We believe that we are examining the language system rather than the reading system because (a) we are restricting our analysis to left hemisphere fronto-temporal parcels that encompass language-related activity (cf. the ventral visual areas that specifically support reading; Baker et al., 2007), (b) we are defining the fROIs based on the sentences vs. pronounceable nonwords contrast (both of these conditions involve reading, but only sentences have linguistic structure + meaning). Moreover, these regions have been previously shown to respond to both spoken and written language (Deniz et al., 2019; Fedorenko et al., 2010; Nakai et al., 2020; Regev et al., 2013; Scott et al., 2017), and damage to these regions leads to linguistic difficulties in both reading and listening (for comprehension), and writing and speaking (for production).

To clarify, we have added more information about the language system in the main text:

“These regions respond robustly to linguistic input, both visual and auditory (Deniz et al., 2019; Fedorenko et al., 2010; Nakai et al., 2020; Regev et al., 2013; Scott et al., 2017). However, they show little or no response to tasks in non-linguistic domains”

“The sentences > nonword-lists contrast isolates processes related to language comprehension (responses evoked by, e.g., visual perception and reading are subtracted out) and has been previously shown to reliably activate left-lateralized fronto-temporal language processing regions, be robust to changes in task and materials, and activate the same regions regardless of whether the materials were presented visually or auditorily (Fedorenko et al., 2010; Mahowald and Fedorenko, 2016; Scott et al., 2017).”

3) Possible effects of verbalisation?

It appears possible that participants may have internally verbalised code problems – at least to a certain extent (and likely with a considerable degree of inter-individual variability). How might this have affected the results of the present study? Could verbalisation be related to the highly correlated response between code problems and language problems within the language system?

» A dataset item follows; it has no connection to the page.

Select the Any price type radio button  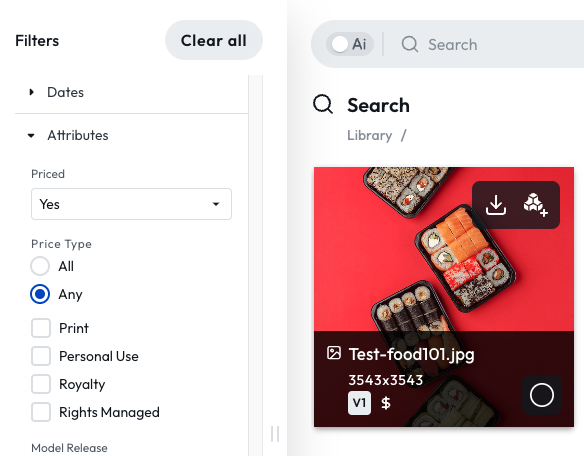point(40,294)

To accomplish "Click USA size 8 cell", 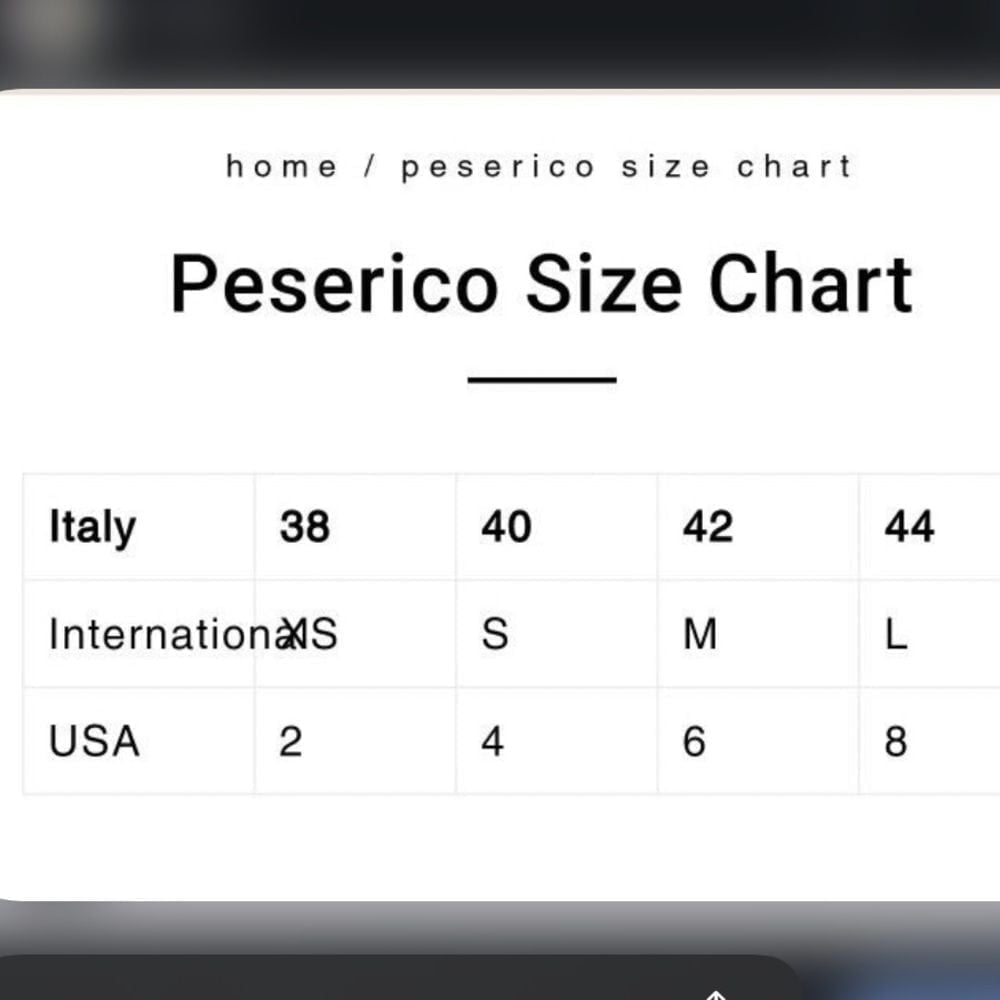I will [930, 741].
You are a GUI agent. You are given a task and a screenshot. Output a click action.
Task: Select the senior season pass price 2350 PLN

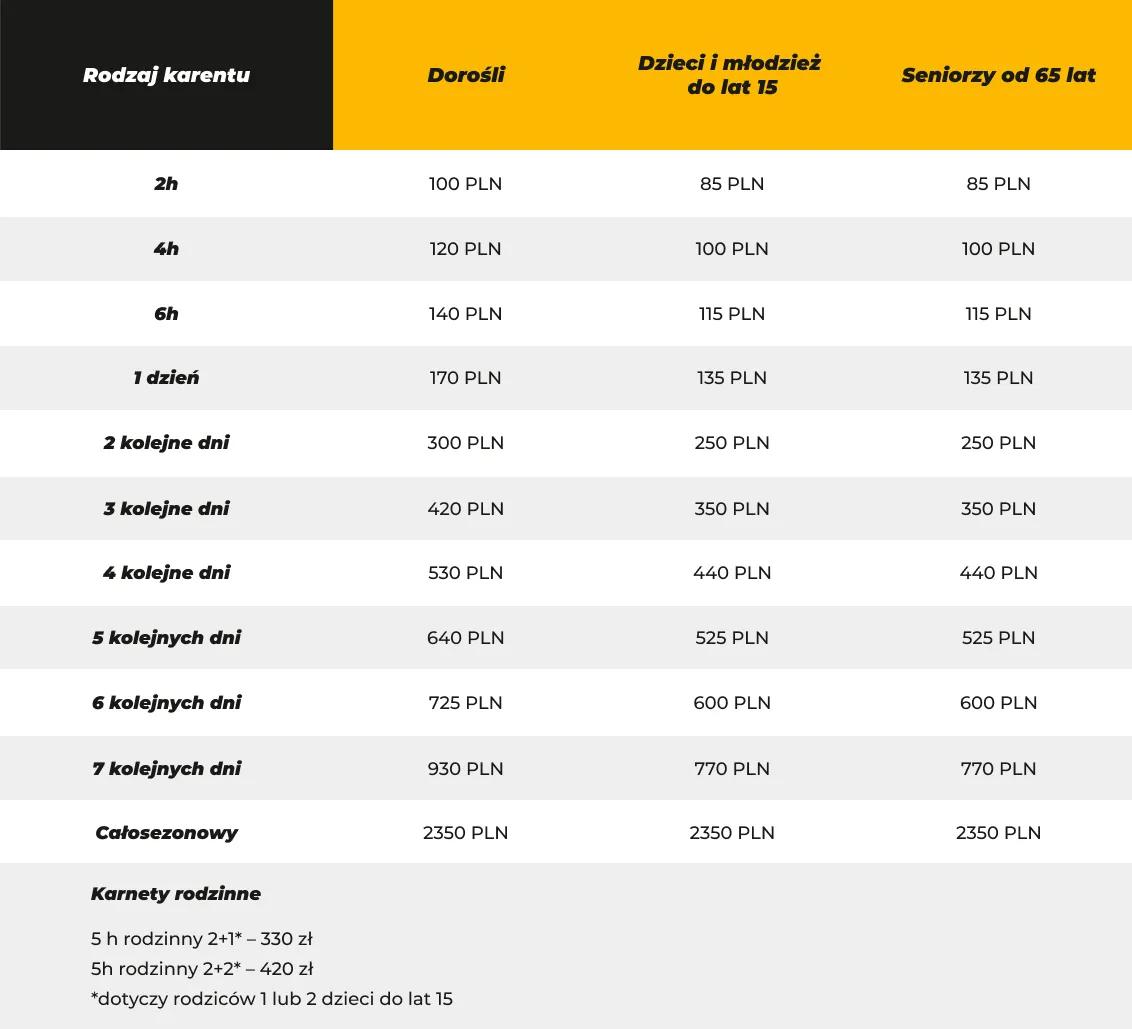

Internal verbalization is indeed an important confound to keep in mind when trying to dissociate the neural correlates of language and other cognitive functions. It is not a major threat to claims that the language system is not engaged in code comprehension, so our main conclusion is not affected by this potential confound. However, the reviewer is right in pointing out that verbalization may underlie the language system’s responses to Python code. While this is possible, we think such an explanation is unlikely, since ScratchJr problems would have been even easier to verbalize, and yet they do not evoke language responses. We have included a section addressing verbalization in the Discussion; this text is also included in the response to point (1).

“More work is required to determine why the language system showed some activity in response to Python code. […] It is also inconsistent with observations that even behaviors that ostensibly require subvocal rehearsal (e.g., mathematical operations) do not engage the language system (see e.g., Amalric and Dehaene, 2019; Fedorenko et al., 2011).”